Uno de los elementos de la exposición es el vídeo de 17 minutos que acompaña a las pinturas. Lejos de funcionar como simple documentación, revela el núcleo metodológico del proyecto: el caminar como herramienta de pensamiento.
Durante su estancia en Gwangju, Hernández recorrió durante días calles, riberas y senderos en busca de una sombra concreta, en la “tradición del flâneur, donde el paseo se convierte en un mecanismo de observación activa y producción estética”.
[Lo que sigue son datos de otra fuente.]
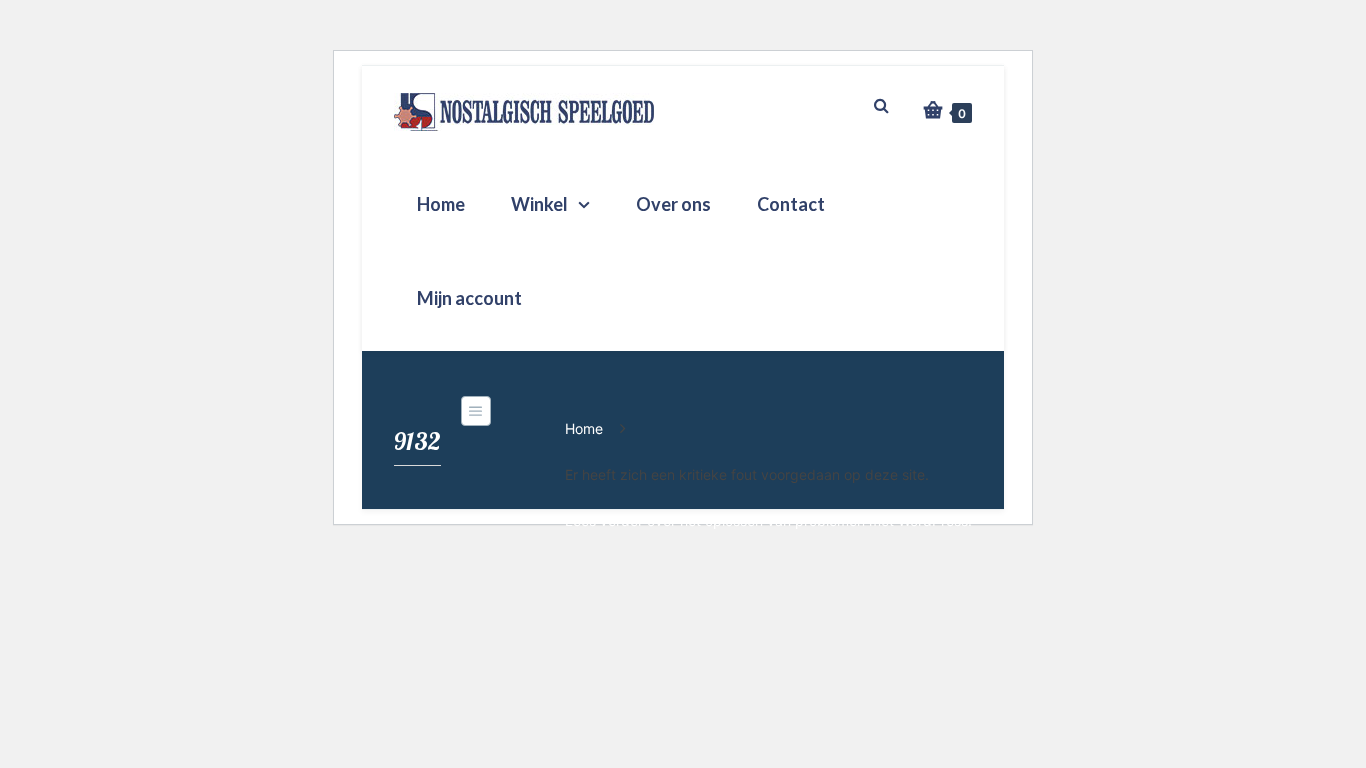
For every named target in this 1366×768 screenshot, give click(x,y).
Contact (791, 204)
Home (441, 204)
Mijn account (469, 298)
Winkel (539, 204)
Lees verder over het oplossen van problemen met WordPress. (768, 520)
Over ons (673, 204)
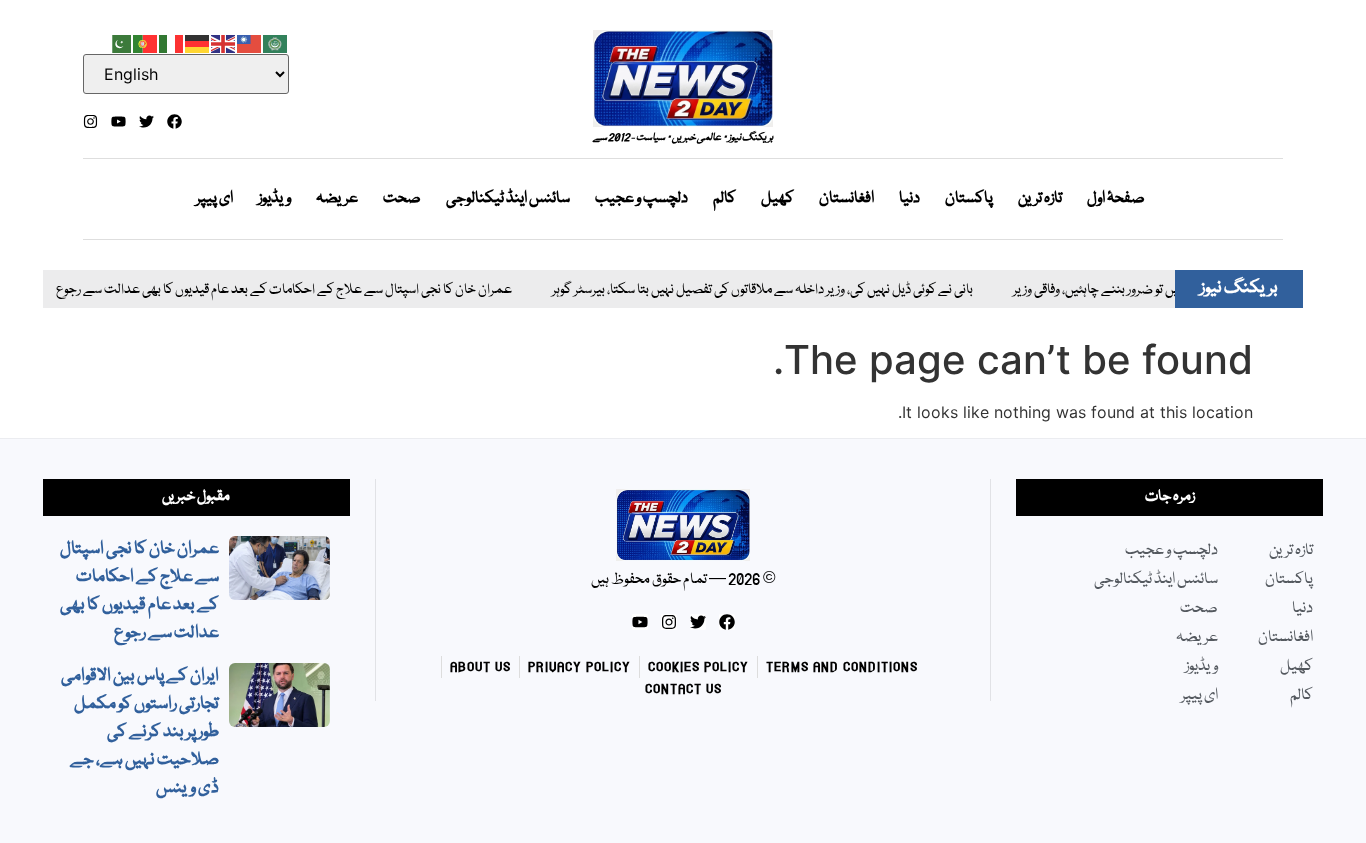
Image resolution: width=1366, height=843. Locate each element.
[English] (224, 42)
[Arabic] (276, 42)
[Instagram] (90, 121)
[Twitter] (146, 121)
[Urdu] (120, 42)
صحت (402, 199)
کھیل (777, 199)
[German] (198, 42)
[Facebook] (174, 121)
El hallazgo del árbol cuya sombra protagoniza la instalación responde a un proceso de afinamiento perceptivo. Variables como la interacción con los ciudadanos, la inclinación de la luz o las características del entorno natural determinan la elección final. Así, el caminar se transforma en un acto performativo: un “dibujo invisible” que precede a la obra, según ha explicado el autor.
Junto a la instalación, la exposición incluye nueve pinturas pertenecientes a la serie ‘Traces’. En ellas, la materialidad adquiere un papel central. La superficie blanca convive con materiales desechados como plásticos, acrílicos, aluminio, espumas o vidrio, que se distribuyen fuera de la silueta de la sombra. Este recurso “genera una tensión entre presencia y ausencia: la sombra aparece desmaterializada, mientras que el resto de la superficie acumula materia reciclada”. La propuesta amplía así la investigación del artista hacia una práctica sostenible, donde el residuo se integra como componente del lenguaje plástico.
En última instancia, ‘El Camino’, según Hernández, invita a “replantear la relación entre arte, tiempo y sostenibilidad”, dado que ‘La sombra’ no se presenta como un objeto estable, sino como un acontecimiento condicionado por la luz, el entorno y la percepción. La obra, que no puede fijarse completamente, plantea una experiencia en la que no solo se observa el resultado, sino que se reconstruye mentalmente el proceso que lo hizo posible.